** Begin **

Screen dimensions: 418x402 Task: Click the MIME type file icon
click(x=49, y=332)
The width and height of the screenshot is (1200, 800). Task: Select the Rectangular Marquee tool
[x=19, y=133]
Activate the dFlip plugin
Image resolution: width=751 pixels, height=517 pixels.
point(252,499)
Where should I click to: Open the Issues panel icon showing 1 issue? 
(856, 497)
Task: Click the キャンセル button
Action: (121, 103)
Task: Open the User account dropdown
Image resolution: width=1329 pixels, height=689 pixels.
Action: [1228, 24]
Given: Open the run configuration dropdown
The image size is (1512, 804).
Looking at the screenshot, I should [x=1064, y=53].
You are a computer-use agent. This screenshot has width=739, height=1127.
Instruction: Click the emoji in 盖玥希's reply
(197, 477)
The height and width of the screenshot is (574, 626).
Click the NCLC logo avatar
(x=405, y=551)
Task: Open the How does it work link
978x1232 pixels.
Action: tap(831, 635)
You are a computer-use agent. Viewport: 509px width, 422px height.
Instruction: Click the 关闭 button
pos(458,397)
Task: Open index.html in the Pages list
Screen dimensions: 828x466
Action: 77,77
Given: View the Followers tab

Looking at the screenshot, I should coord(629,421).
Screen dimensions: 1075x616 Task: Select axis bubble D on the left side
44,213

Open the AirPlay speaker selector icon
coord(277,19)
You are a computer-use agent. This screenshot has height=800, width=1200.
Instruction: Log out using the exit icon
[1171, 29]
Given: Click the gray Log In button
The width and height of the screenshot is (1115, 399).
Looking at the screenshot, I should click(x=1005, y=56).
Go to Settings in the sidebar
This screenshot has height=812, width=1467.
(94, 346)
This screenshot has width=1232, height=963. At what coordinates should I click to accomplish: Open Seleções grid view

** End **

* [Aim]
Write out all the data above again, replacing "Screen dimensions" with "Display size" wherever it occurs and leaving everything else unchanged.

* [Right answer]
Display size: 418x402 Task: Click the MIME type file icon
click(x=49, y=332)
The width and height of the screenshot is (1200, 800). Task: Select the Rectangular Marquee tool
[x=19, y=133]
Activate the dFlip plugin
Image resolution: width=751 pixels, height=517 pixels.
point(252,499)
Where should I click to: Open the Issues panel icon showing 1 issue? 
(856, 497)
Task: Click the キャンセル button
Action: (121, 103)
Task: Open the User account dropdown
Image resolution: width=1329 pixels, height=689 pixels.
Action: [1228, 24]
Given: Open the run configuration dropdown
The image size is (1512, 804).
Looking at the screenshot, I should [x=1064, y=53].
You are a computer-use agent. This screenshot has width=739, height=1127.
Instruction: Click the emoji in 盖玥希's reply
(197, 477)
The height and width of the screenshot is (574, 626).
Click the NCLC logo avatar
(x=405, y=551)
Task: Open the How does it work link
978x1232 pixels.
Action: tap(831, 635)
You are a computer-use agent. Viewport: 509px width, 422px height.
Instruction: Click the 关闭 button
pos(458,397)
Task: Open index.html in the Pages list
Display size: 828x466
Action: 77,77
Given: View the Followers tab

Looking at the screenshot, I should coord(629,421).
Display size: 1075x616 Task: Select axis bubble D on the left side
44,213

Open the AirPlay speaker selector icon
coord(277,19)
You are a computer-use agent. This screenshot has height=800, width=1200.
Instruction: Log out using the exit icon
[1171, 29]
Given: Click the gray Log In button
The width and height of the screenshot is (1115, 399).
Looking at the screenshot, I should click(x=1005, y=56).
Go to Settings in the sidebar
This screenshot has height=812, width=1467.
(94, 346)
This screenshot has width=1232, height=963. At what coordinates should I click to accomplish: Open Seleções grid view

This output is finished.